P.E.I. Potato Industry’s history video launched

Eric McCarthy newsroom@journalpioneer.com
Published on August 20, 2014

O’LEARY -- The reminiscing continued Wednesday well after a video on the history of the Prince Edward Island potato industry ended.

The video, Sharing the History of the P.E.I. Potato Industry with the Next Generation, was produced for the P.E.I. Potato Board and the Canadian Potato Museum by videographer Ian Petrie, a retired CBC Charlottetown agriculture reporter. The PEI2014 Fund covered approximately 85 per cent of the project costs.

Described as the centerpiece of a five-video series on the P.E.I. Potato industry, the video shown Wednesday features industry leaders of the 60s, 70s and 80s. They expanded upon their opinions and recollections in chats with one another after the video ended.

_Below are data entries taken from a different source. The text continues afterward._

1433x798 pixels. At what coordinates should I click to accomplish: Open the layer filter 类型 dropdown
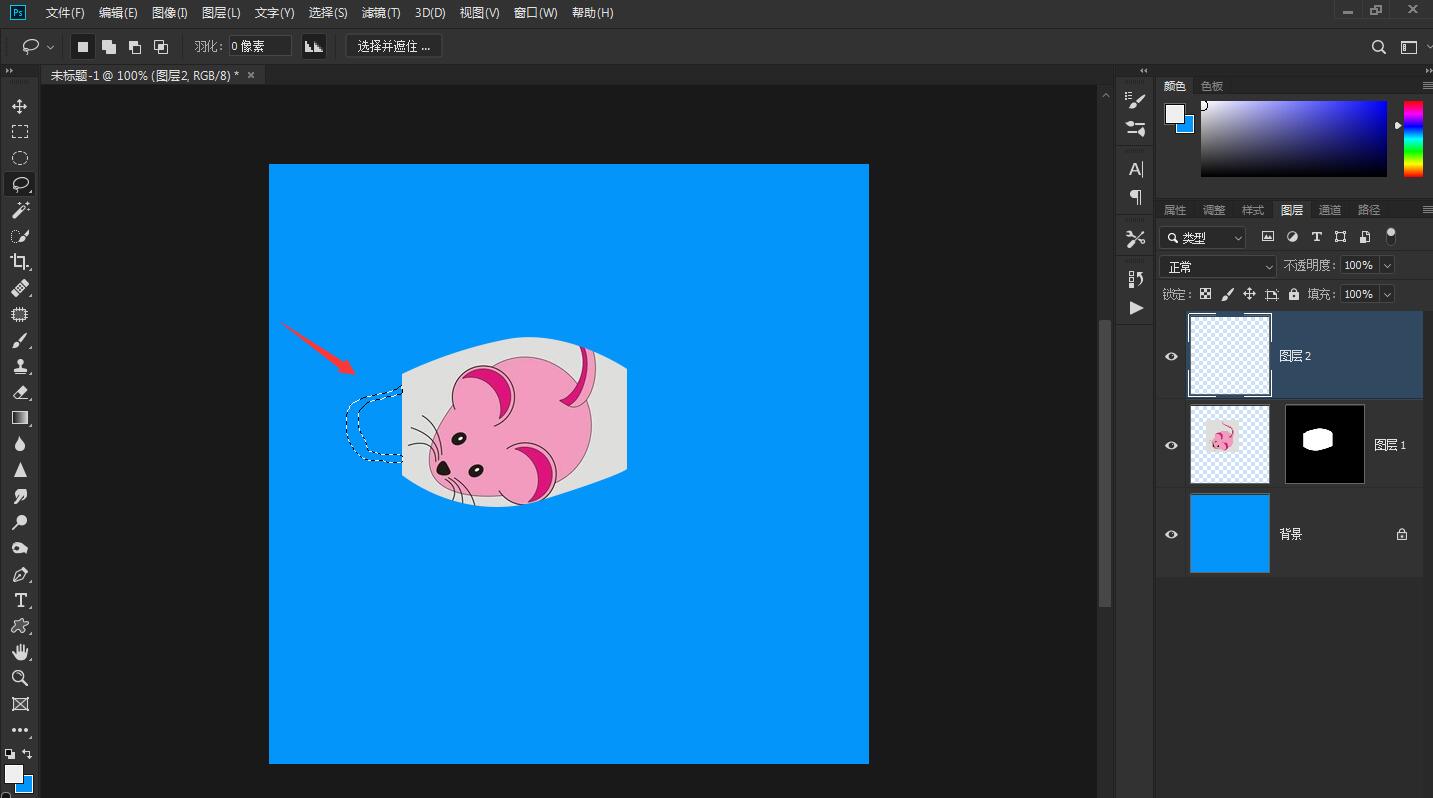tap(1202, 237)
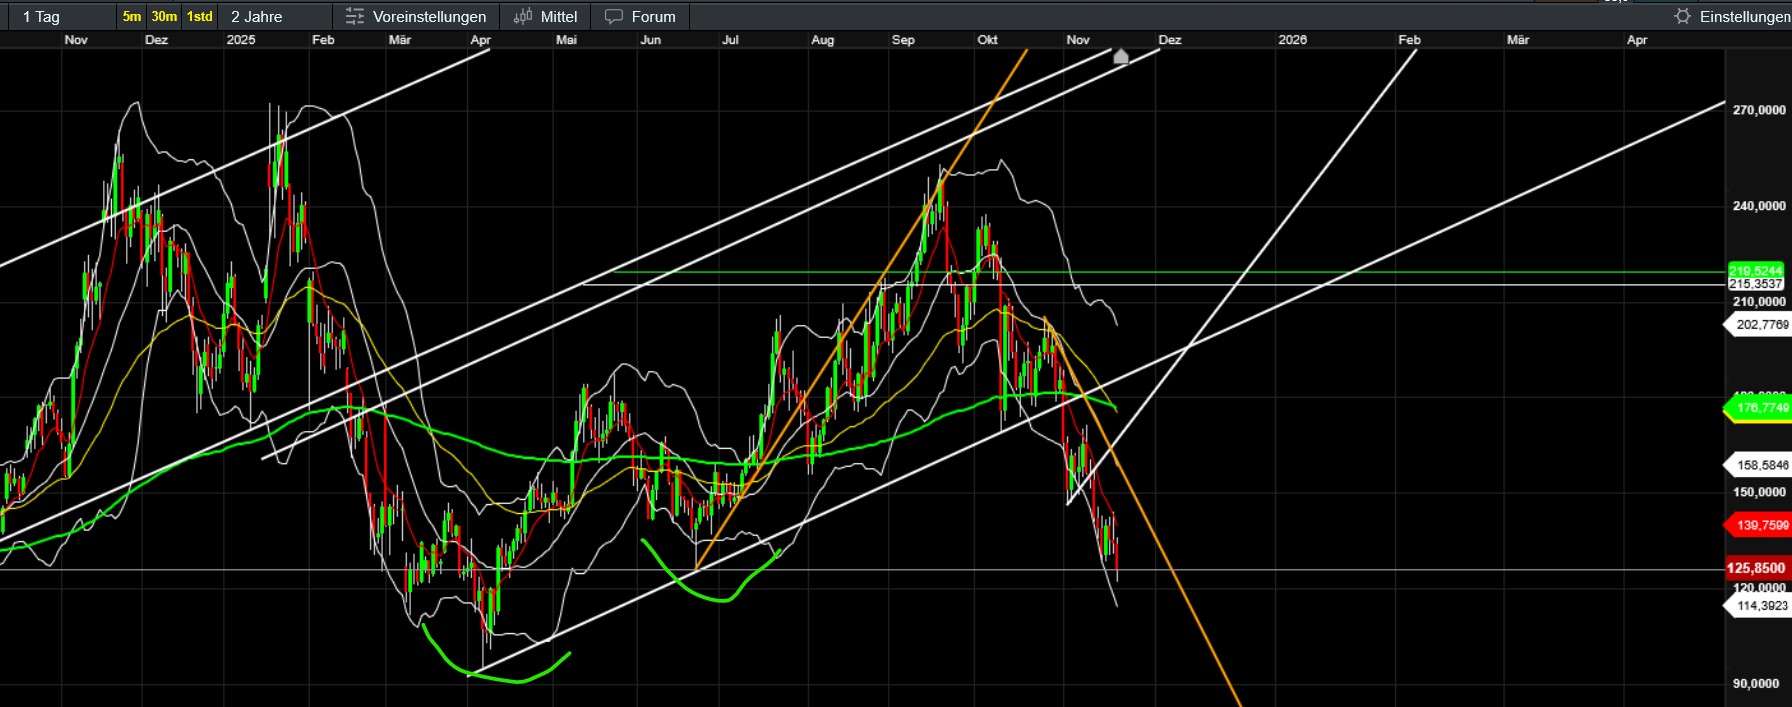Viewport: 1792px width, 707px height.
Task: Switch to the 5m interval
Action: click(x=132, y=17)
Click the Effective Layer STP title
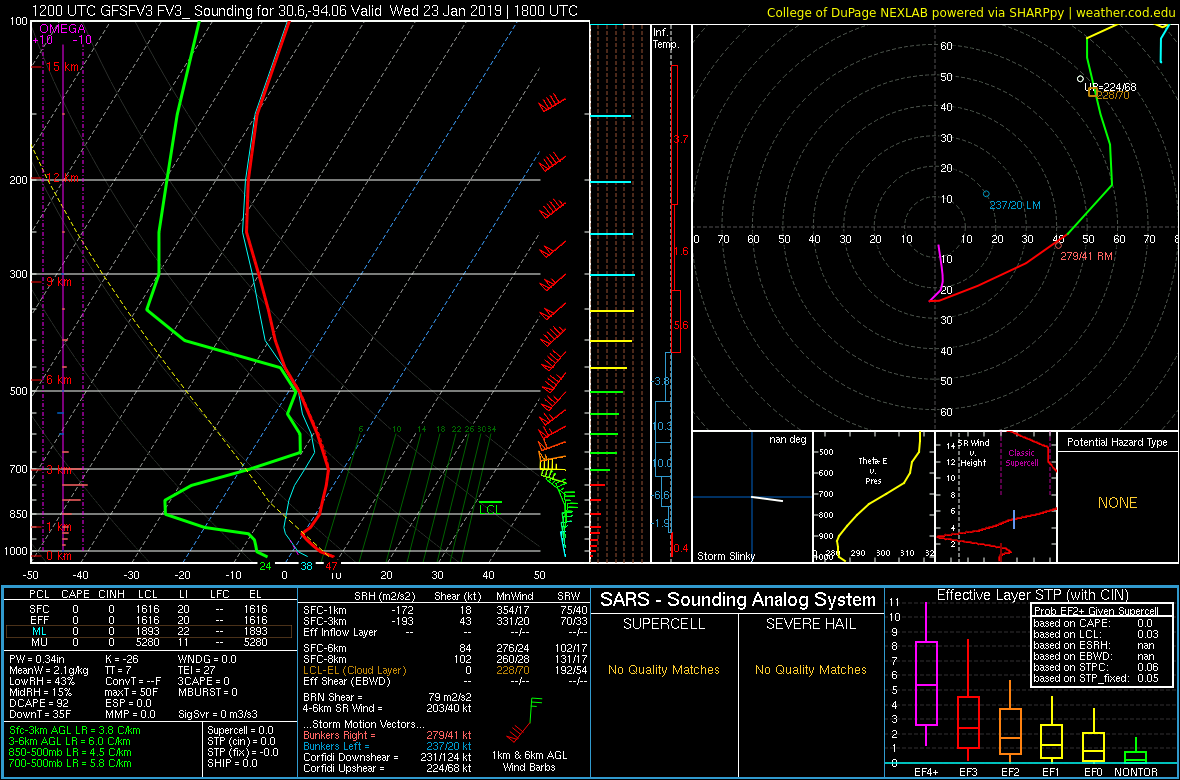The width and height of the screenshot is (1180, 780). pyautogui.click(x=1031, y=596)
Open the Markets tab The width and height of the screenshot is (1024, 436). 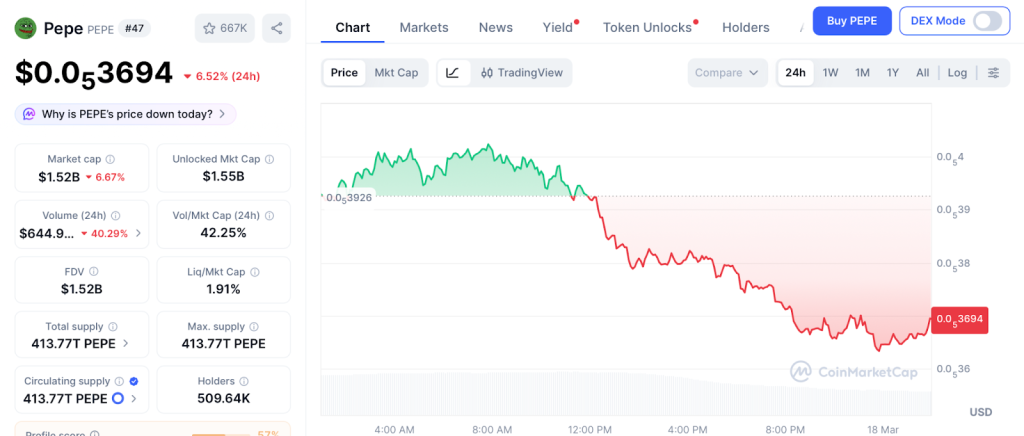pos(424,28)
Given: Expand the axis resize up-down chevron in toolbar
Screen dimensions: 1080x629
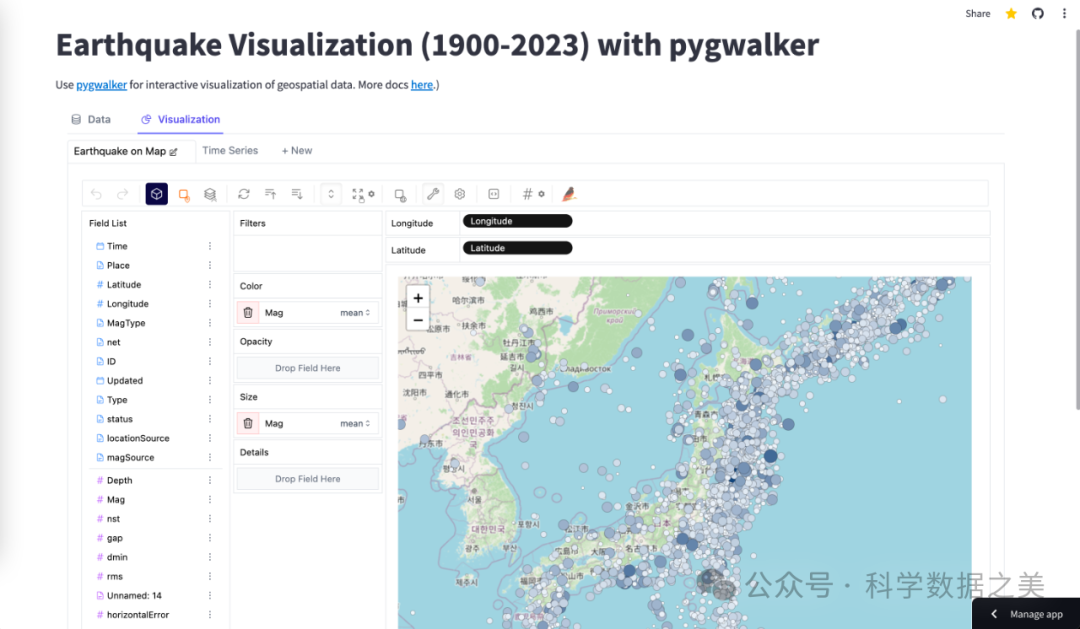Looking at the screenshot, I should tap(331, 194).
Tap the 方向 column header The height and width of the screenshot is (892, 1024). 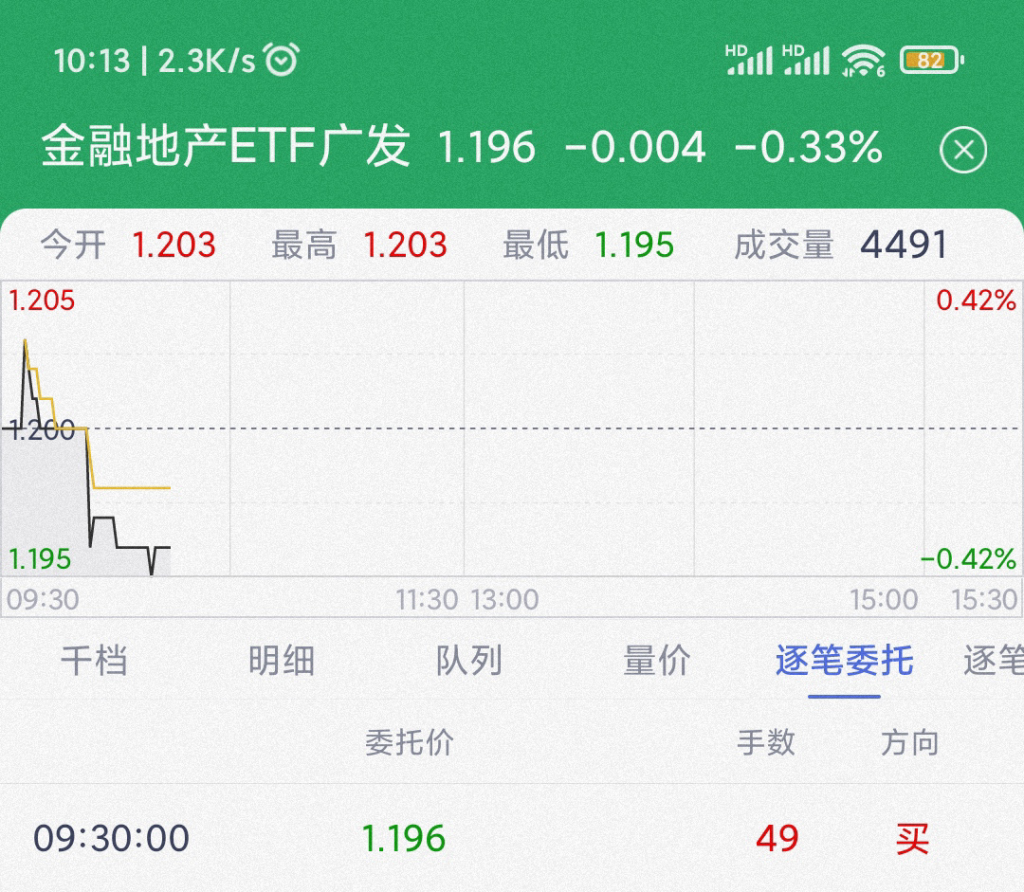coord(910,743)
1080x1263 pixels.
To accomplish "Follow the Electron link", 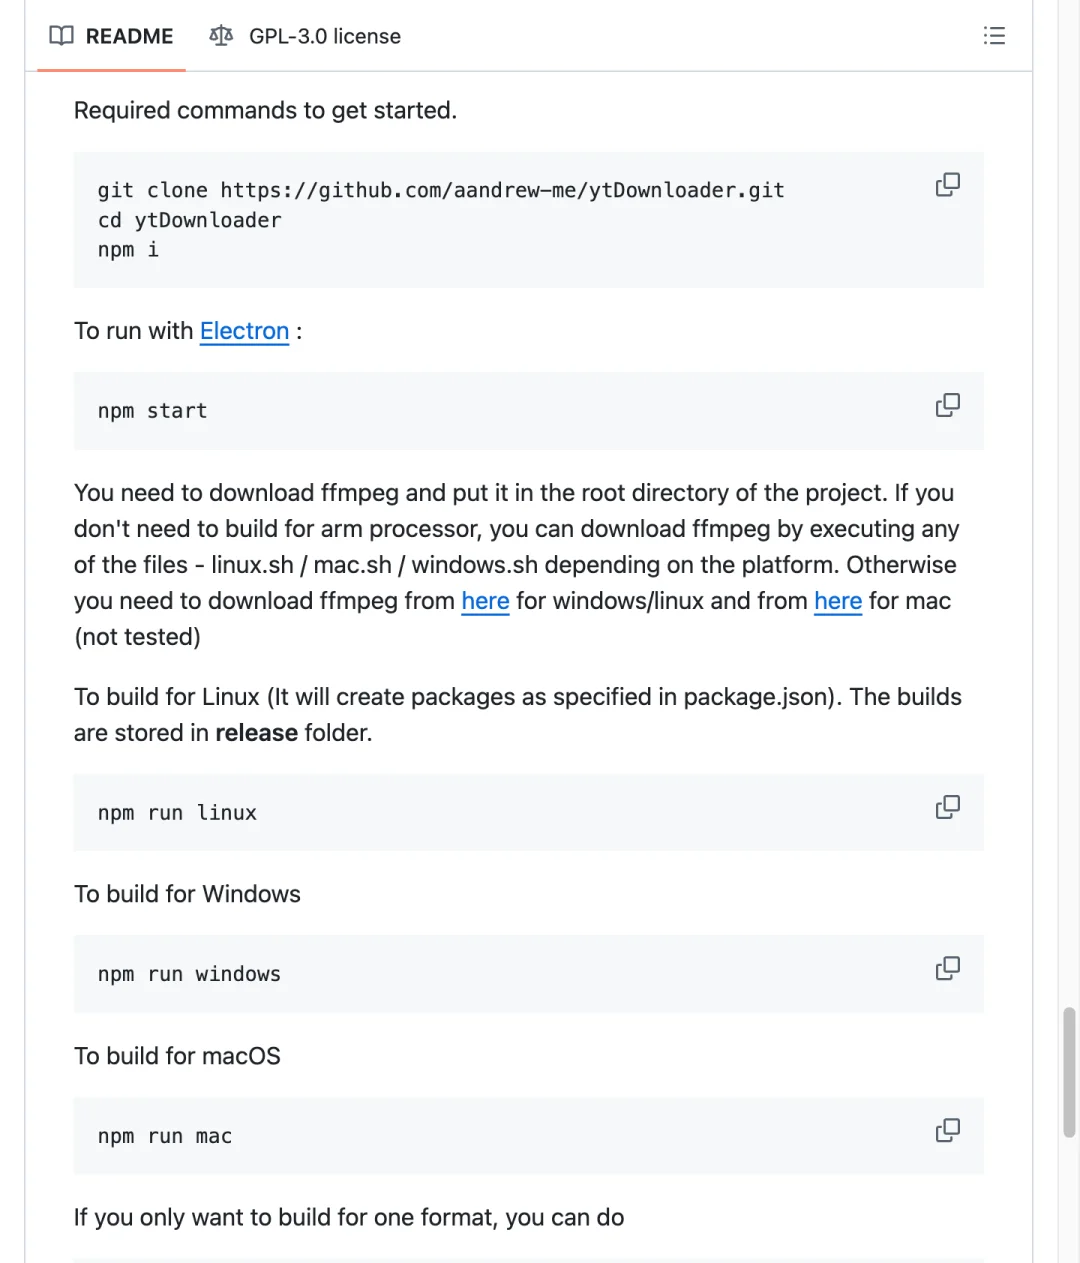I will coord(244,331).
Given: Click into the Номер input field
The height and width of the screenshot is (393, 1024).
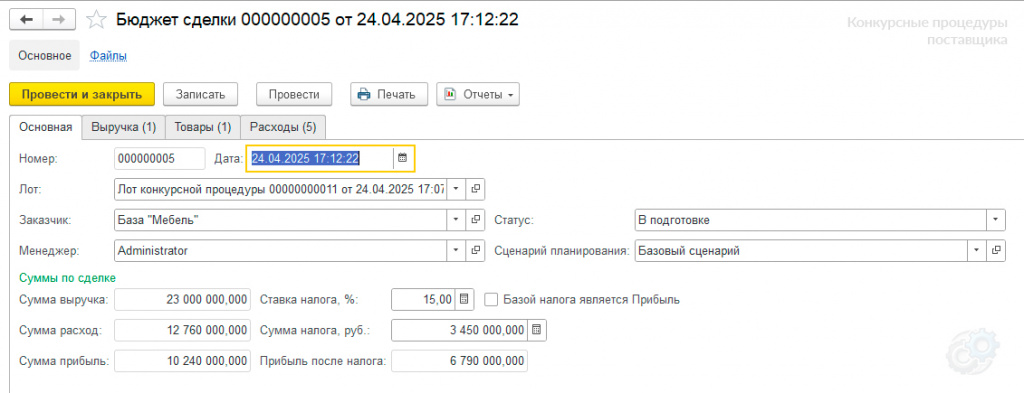Looking at the screenshot, I should coord(159,159).
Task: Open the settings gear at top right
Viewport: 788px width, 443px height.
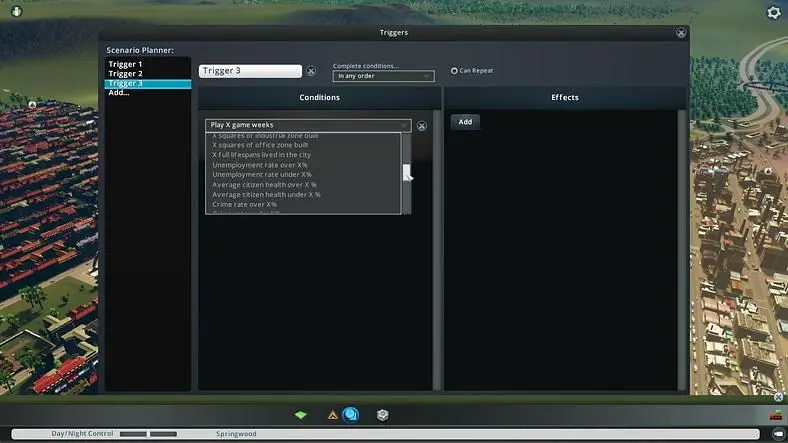Action: tap(774, 12)
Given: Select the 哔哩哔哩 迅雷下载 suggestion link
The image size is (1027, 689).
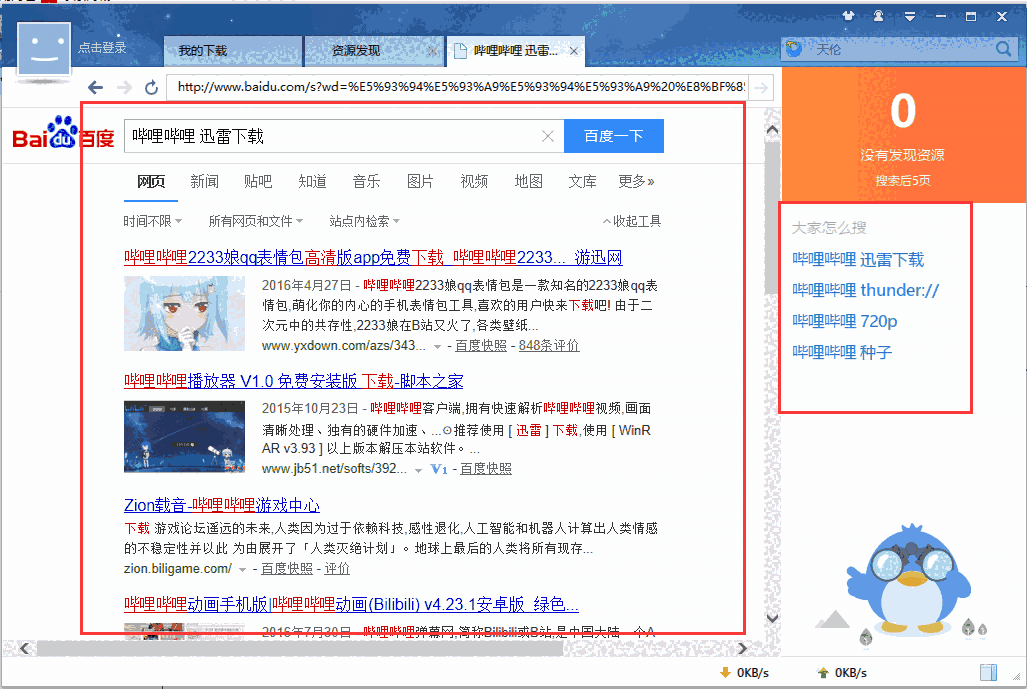Looking at the screenshot, I should click(857, 258).
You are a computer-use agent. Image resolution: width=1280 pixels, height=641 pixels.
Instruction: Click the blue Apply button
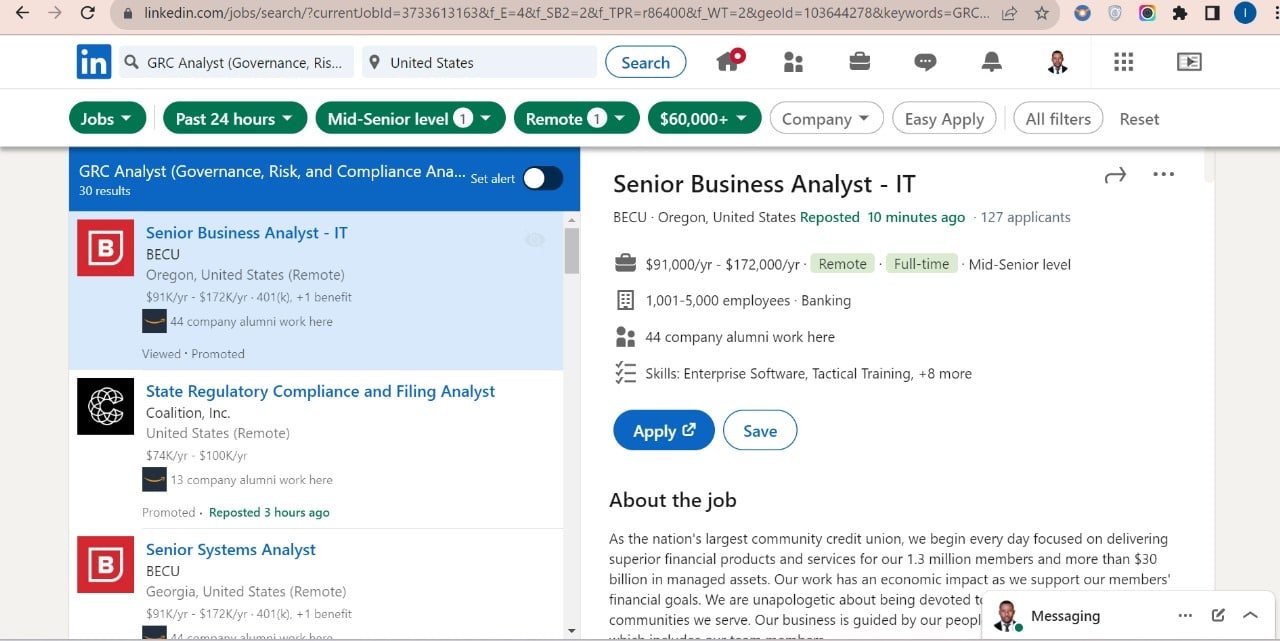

Kelvin Grove grower George MacMurdo said it was Petrie’s reputation of actually trying to find the facts of the potato industry that convinced him to be part of the video.

And Petrie called it “a great privilege” to do the work. “It was good to hear the pride that these growers had, and how the industry developed through the 50s, 60s and 70s, and what they did so well,” Petrie commented.

“This is a tough moment, but the industry shouldn’t forget this long, storied history of things that it did really well,” Petrie said.

Besides the main video that gives a general overview of the potato industry, there are shorter videos on the processing, seed and table sectors and one on innovation featuring manufacturer Donnie Allan.

Just inside the main entrance to the antique farm machinery display at the Potato Museum is the first two-row potato harvester Donnie Allan built.

Many of the growers in attendance indicated their farms have benefitted from the technology that Allan developed.

In a career that spanned nearly six decades, his company produced at least 7,000 machines for the potato industry, including 300 to 400 potato harvesters.

Petrie said he never tired of covering the P.EI. potato industry. “I’ve always found it interesting, because it’s the one industry that P.E.I. did well. It required an awful lot of entrepreneurship and risk-taking to do the things that they did.”

P.E.I. Potato Board president Gary Linkletter addressed the video presentation from the perspective of roots. “Some of those are out in the fields, but a lot of them, I think, are in our hearts.

“I think this is about our roots as an industry, where we came from.”

The video series can be viewed on YouTube through a P.E.I. Potato Board link and will also be played on a video loop at the Potato Museum.